The spec section is used to define the name, description, and arguments details of the function.
The browser.replay
is used to replay the process we just recorded.
Use browser.content
to retrieve search results.
google_flights_search.yaml
:
playbook:
spec:
name: google_flights_search
description: Google flights search.
arguments:
- name: from
type: string
description: Departure
required: true
- name: to
type: string
description: Destination
required: true
- name: date
type: string
description: "Departure, format like: Apr 1"
required: true
actions:
- browser.open:
args:
exec: /Applications/Google Chrome.app/Contents/MacOS/Google Chrome
headless: false
slow_mo: 1000
result: $browser
- browser.replay:
args:
browser: $browser
script: ./google_flights_search_replay_script.json
- time.wait: 3
- browser.content:
args:
browser: $browser
selector: ".pIav2d .JMc5Xc"
result: $text
- browser.close: $browser
- echo: $text
You can now hand over this playbook to AI, which will automatically execute it when needed.
We reused the content from the playbooks directory here.
llm_chat.yaml
:
playbook:
actions:
- llm.session:
args:
provider: $llm_provider
llm_args: $llm_args
tools:
- shell.cmd
actions:
- playbook:
args:
- ./google_flights_search.yaml
- ./bing.yaml
- ./fetch_links_from_url.yaml
- ./get_readability_text_from_url.yaml
result: $session
Play with AI
Let's now launch the playground to test it out. We have selected the ReAct mode, allowing AI to make decisions independently.

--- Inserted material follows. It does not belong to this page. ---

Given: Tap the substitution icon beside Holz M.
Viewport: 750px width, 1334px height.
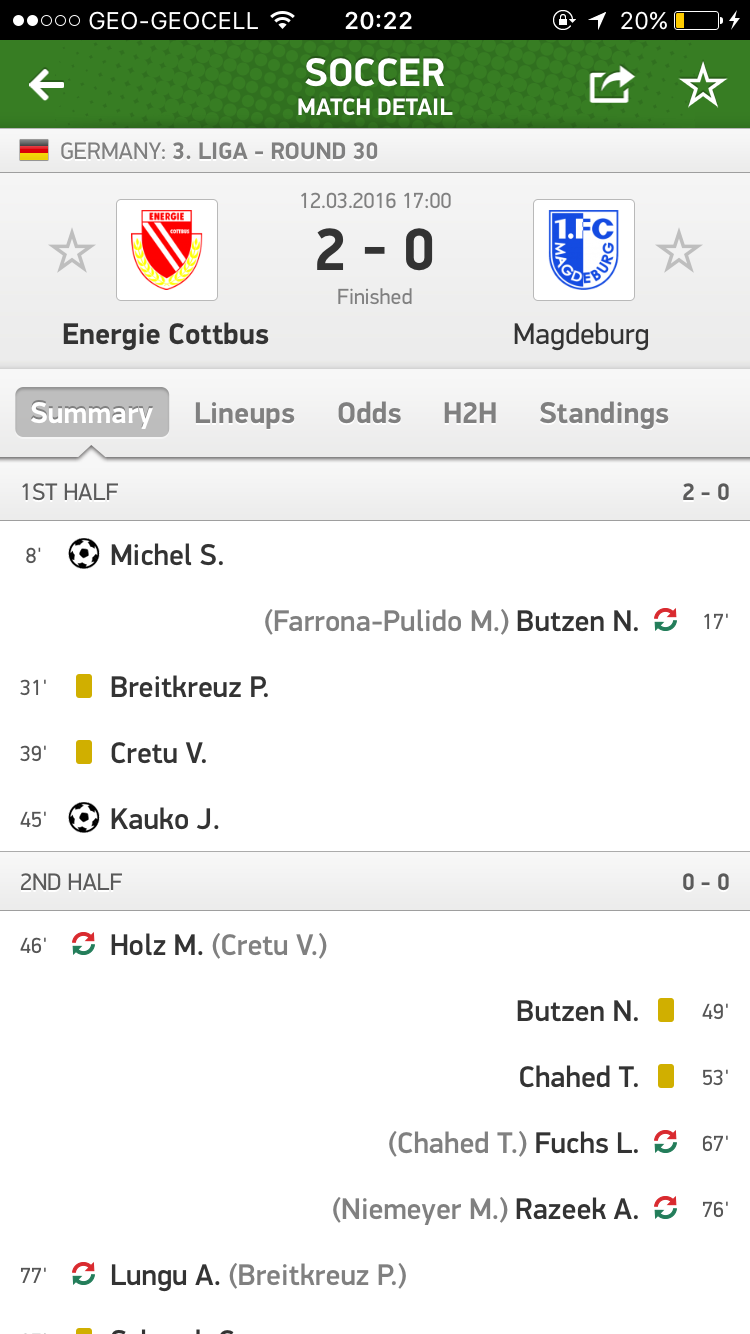Looking at the screenshot, I should pyautogui.click(x=84, y=944).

We've requested AI to search for flights from San Francisco to Beijing on May 2nd.
It works perfectly!
By leveraging browser recording and iauto's replay capabilities, we can easily integrate web automation with LLM and Agent, enabling us to instruct AI to perform more complex tasks through conversations. This approach enhances work efficiency and automation levels.